CRAFT + CRNN (EasyOCR) and PaddleOCR Framework

This operator combines the strengths of EasyOCR and PaddleOCR frameworks. EasyOCR uses CRAFT for text detection and CRNN for recognition, while PaddleOCR provides a complete OCR solution with advanced preprocessing and post-processing capabilities.
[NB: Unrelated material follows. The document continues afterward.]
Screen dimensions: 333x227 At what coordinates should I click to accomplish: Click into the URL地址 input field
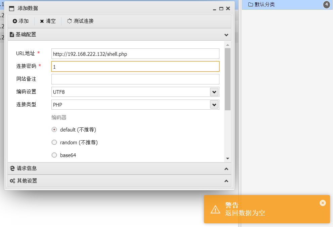point(135,54)
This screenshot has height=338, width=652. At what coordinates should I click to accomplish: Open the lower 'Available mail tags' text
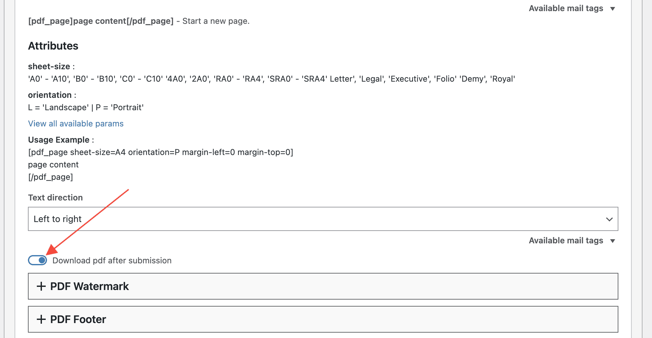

Both frameworks offer robust multilingual text recognition suitable for diverse applications.

Technical Details

  • Text Detection: CRAFT algorithm for accurate character region detection
  • Text Recognition: CRNN architecture for sequence-to-sequence text recognition
  • Multilingual Support: Extensive language coverage including Asian languages

Research Impact

  • Open Source OCR: Democratizing access to high-quality text recognition
  • Production Ready: Widely adopted in commercial and research applications
  • Multilingual Capabilities: Breakthrough support for diverse writing systems

Citation

@inproceedings{baek2019character,
  title={Character Region Awareness for Text Detection},
  author={Baek, Youngmin and Lee, Bado and Han, Dongyoon and Yun, Sangdoo and Lee, Hwalsuk},
  booktitle={Proceedings of the IEEE Conference on Computer Vision and Pattern Recognition},
  pages={9365--9374},
  year={2019}
}

@article{shi2016end,
  title={An End-to-End Trainable Neural Network for Image-based Sequence Recognition and Its Application to Scene Text Recognition},
  author={Shi, Baoguang and Bai, Xiang and Yao, Cong},
  journal={IEEE Transactions on Pattern Analysis and Machine Intelligence},
  volume={39},
  number={11},
  pages={2298--2304},
  year={2016}
}

@misc{cui2025paddleocr,
  title={PaddleOCR 3.0 Technical Report},
  author={Cui, Cheng and Sun, Ting and Lin, Manhui and Gao, Tingquan and Zhang, Yubo and Liu, Jiaxuan and Wang, Xueqing and Zhang, Zelun and Zhou, Changda and Liu, Hongen and Zhang, Yue and Lv, Wenyu and Huang, Kui and Zhang, Yichao and Zhang, Jing and Zhang, Jun and Liu, Yi and Yu, Dianhai and Ma, Yanjun},
  journal={arXiv preprint arXiv:2507.05595},
  year={2025},
  url={https://arxiv.org/abs/2507.05595}
}

Key Research Contributions

  • CRAFT: Character-level text detection with region awareness
  • CRNN: End-to-end trainable network for sequence recognition
  • PaddleOCR: Production-ready OCR framework with multilingual support

License

EasyOCR: MIT License, PaddleOCR: Apache 2.0 License - This model is freely available for research and commercial use.